▶ _RECORDS_
* * *

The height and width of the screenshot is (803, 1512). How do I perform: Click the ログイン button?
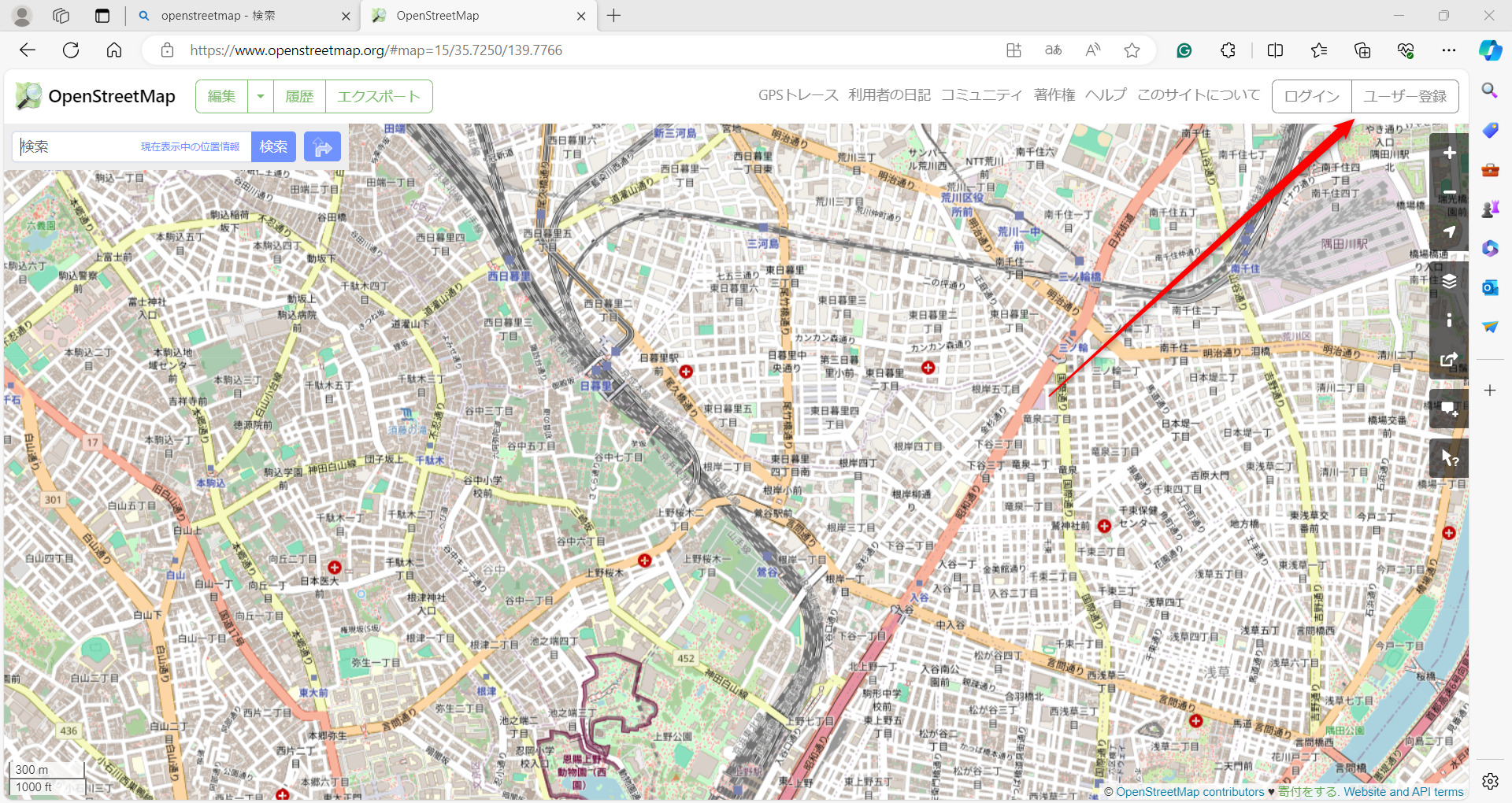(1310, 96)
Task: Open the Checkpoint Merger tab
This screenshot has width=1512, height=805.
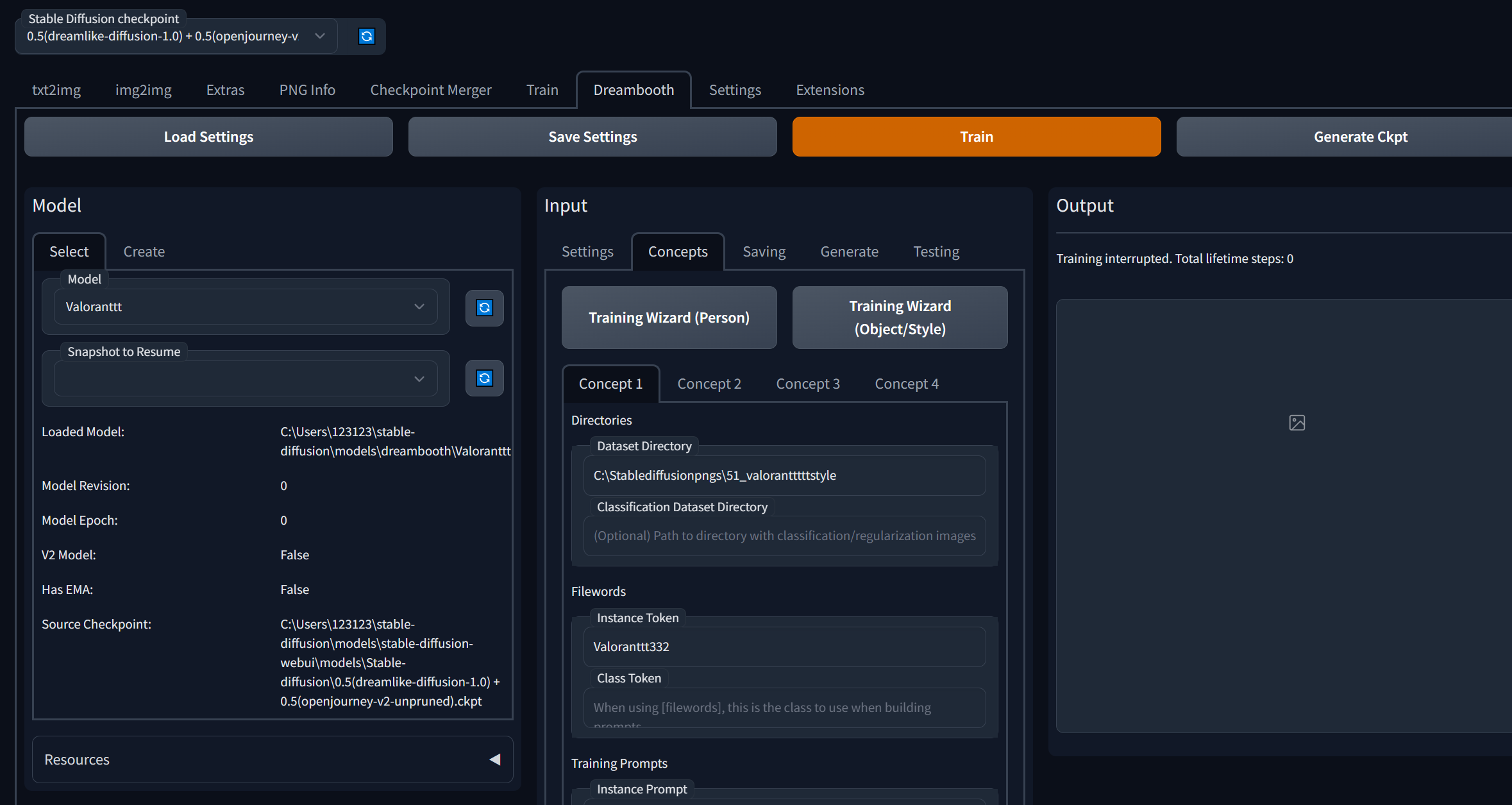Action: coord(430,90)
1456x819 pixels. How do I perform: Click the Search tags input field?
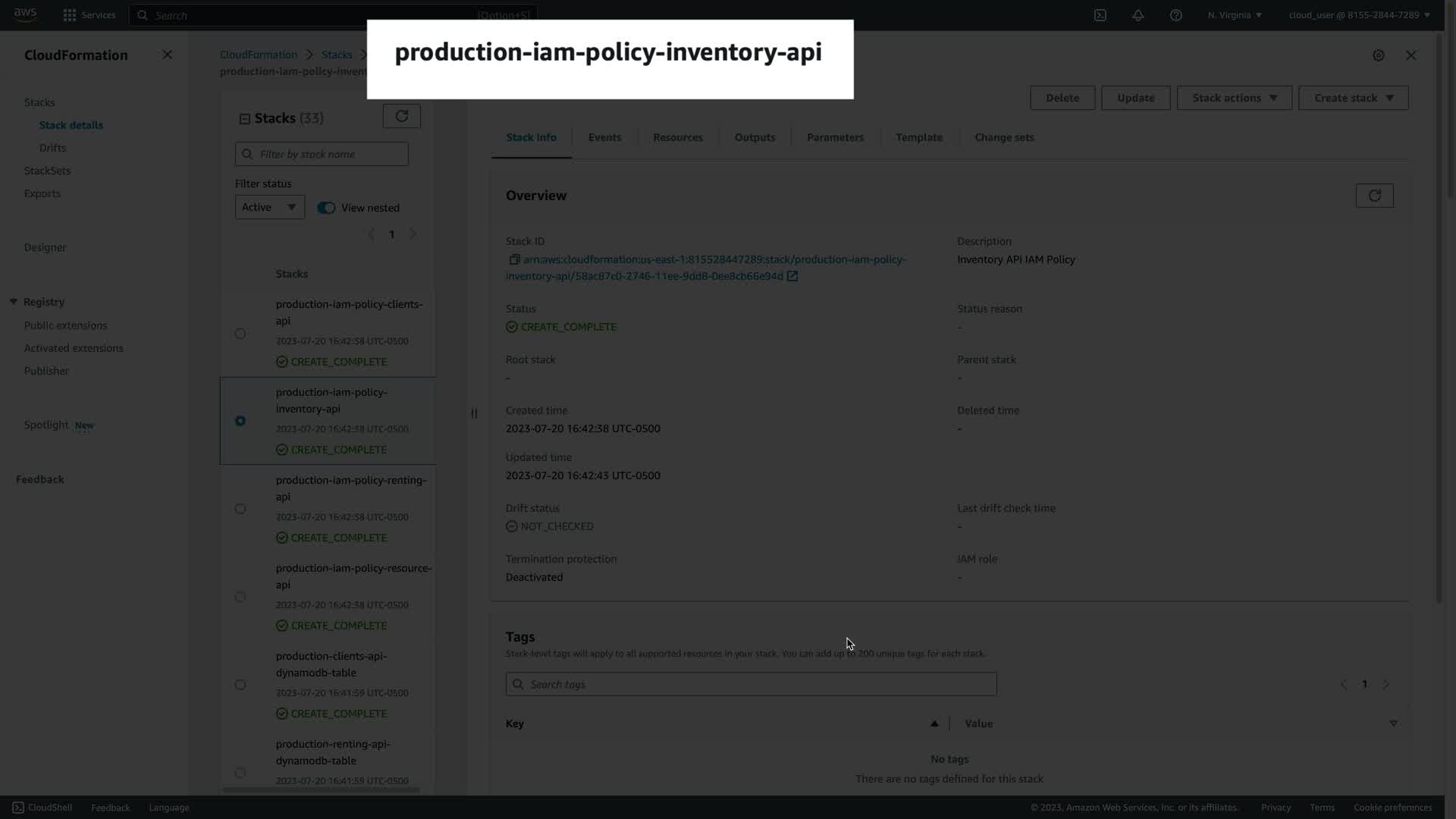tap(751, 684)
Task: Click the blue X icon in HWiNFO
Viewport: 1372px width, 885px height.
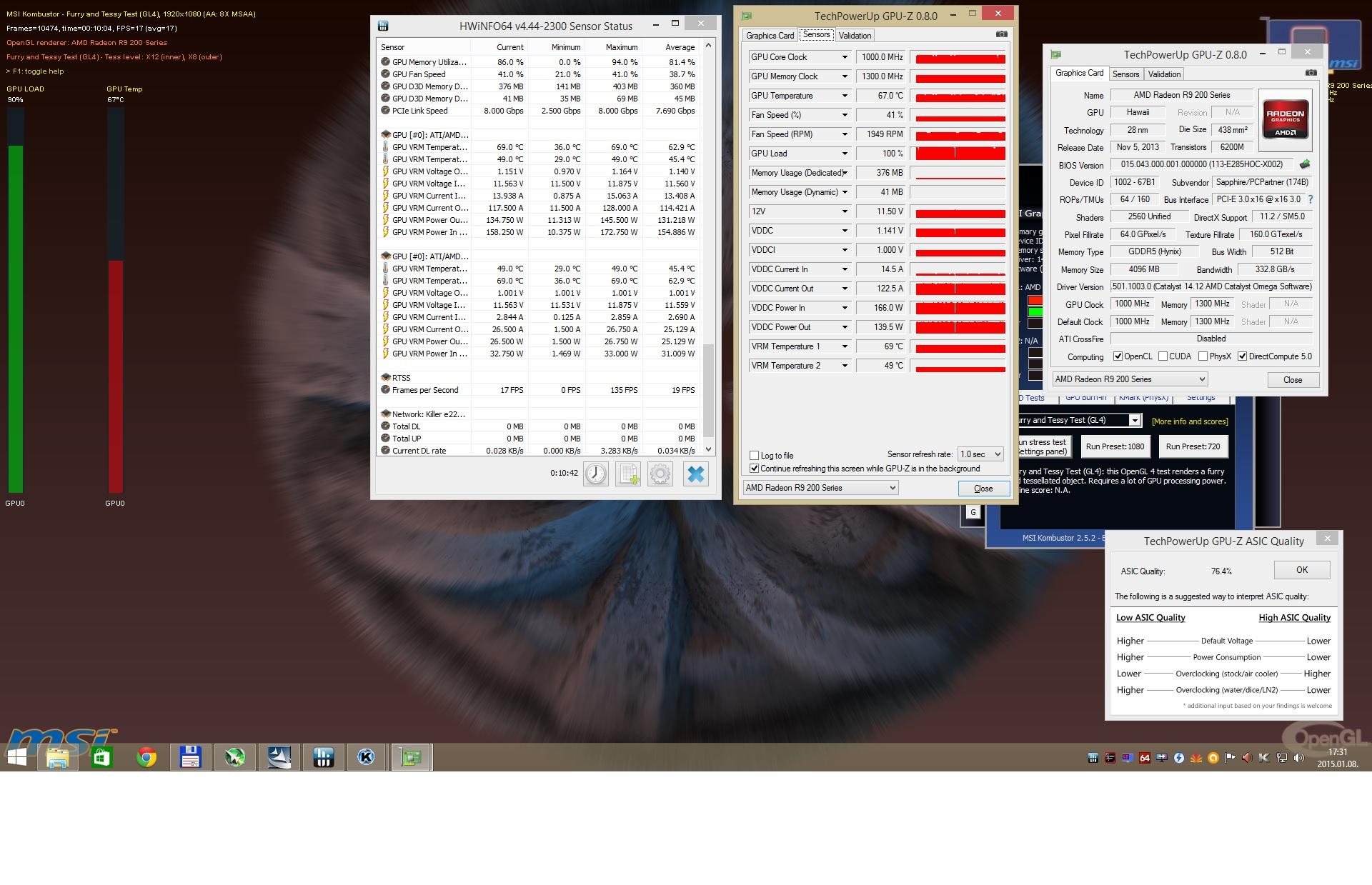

* * *

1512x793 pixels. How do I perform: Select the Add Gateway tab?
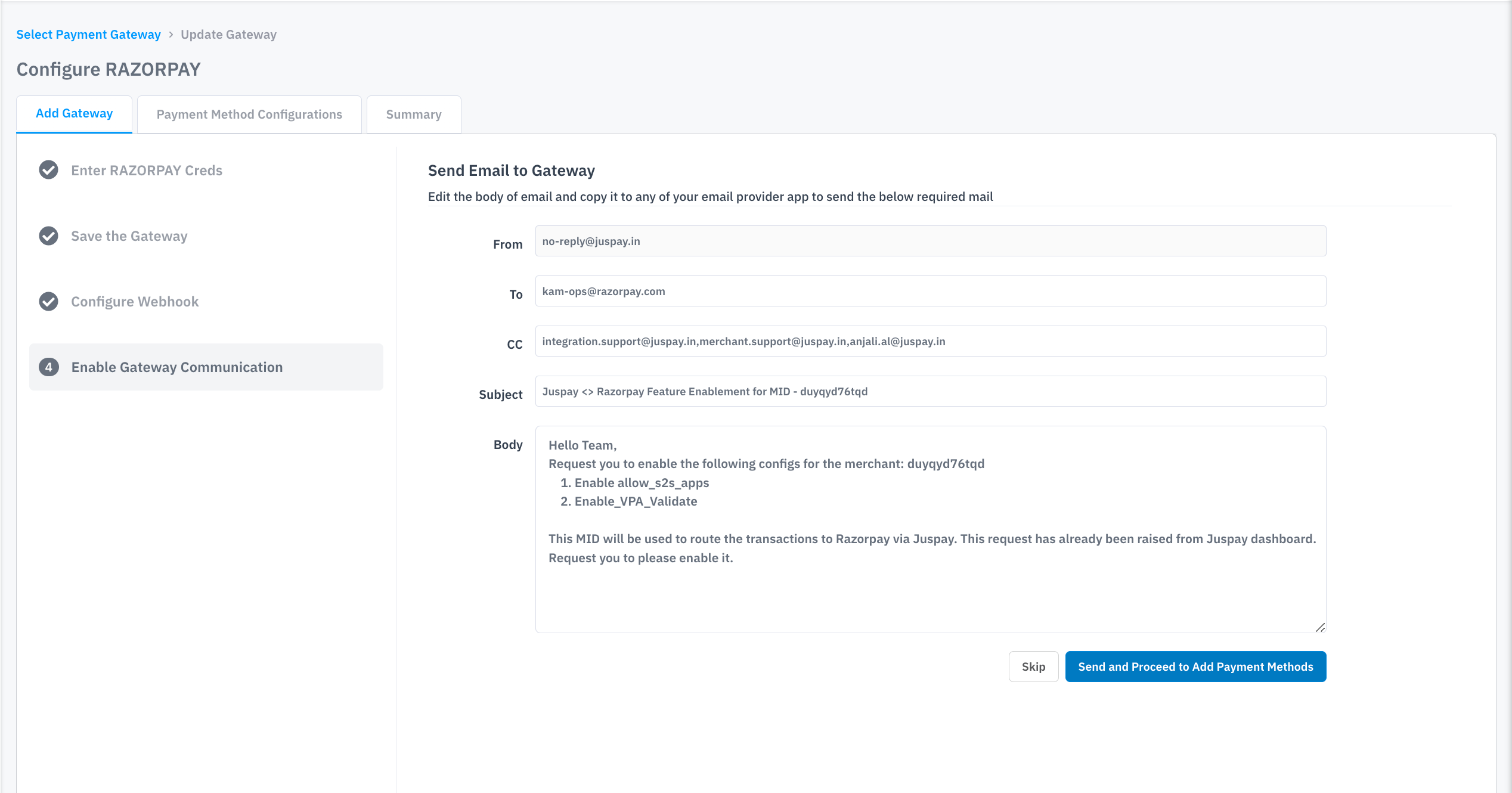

* * *

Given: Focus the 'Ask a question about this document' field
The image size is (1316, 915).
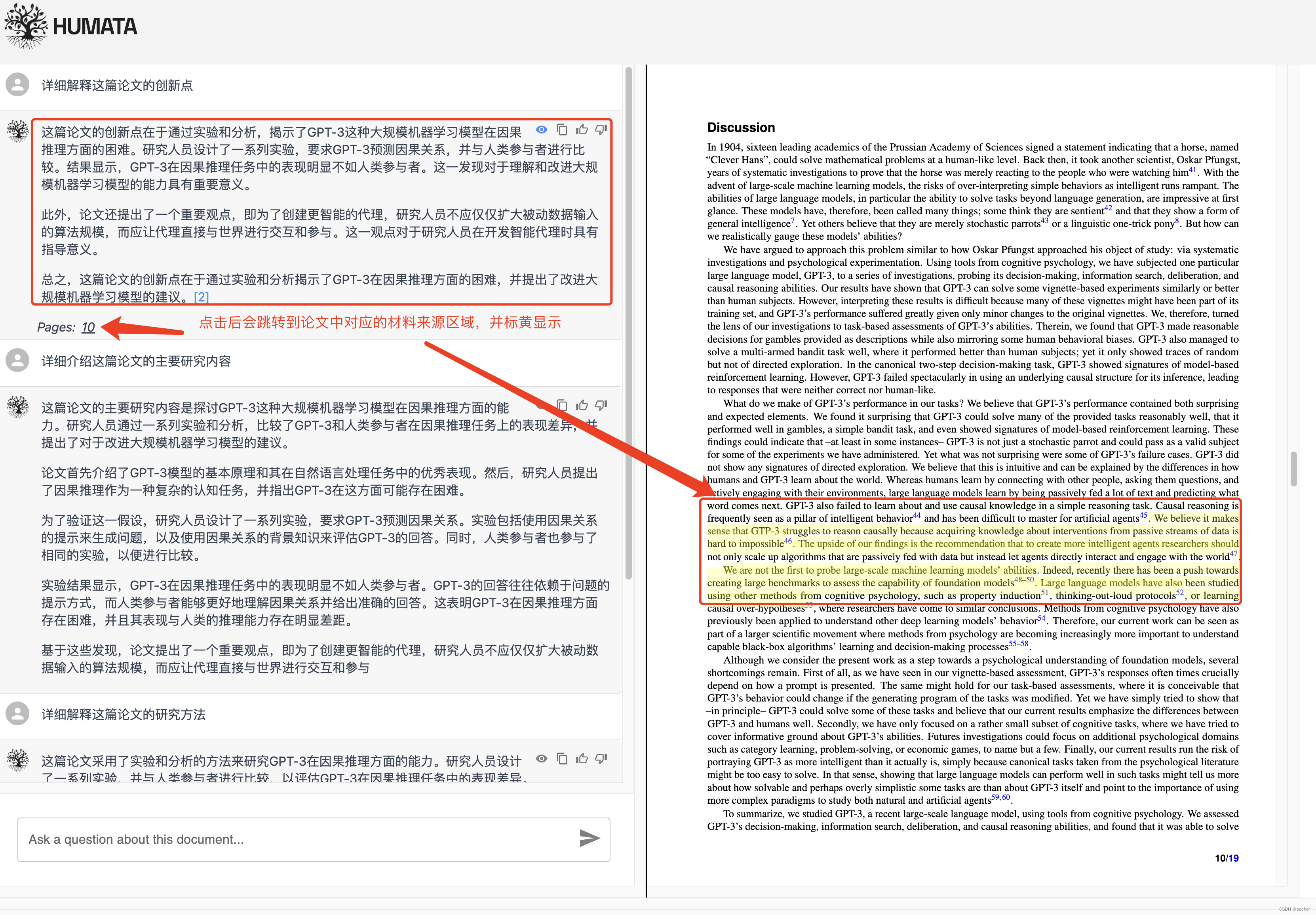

* * *

▶ _PROBLEM TO SOLVE_
Out of the records above, return only the lines from the one with "This screenshot has width=1512, height=805." through the one with "Viewport: 1372px width, 885px height.", exactly, and none of the pictures.

▶ _RESULT OF THE TASK_
This screenshot has width=1512, height=805.
Action: coord(430,90)
1456x819 pixels. How do I perform: Click the Search tags input field?
tap(751, 684)
Task: Click the blue X icon in HWiNFO
Viewport: 1372px width, 885px height.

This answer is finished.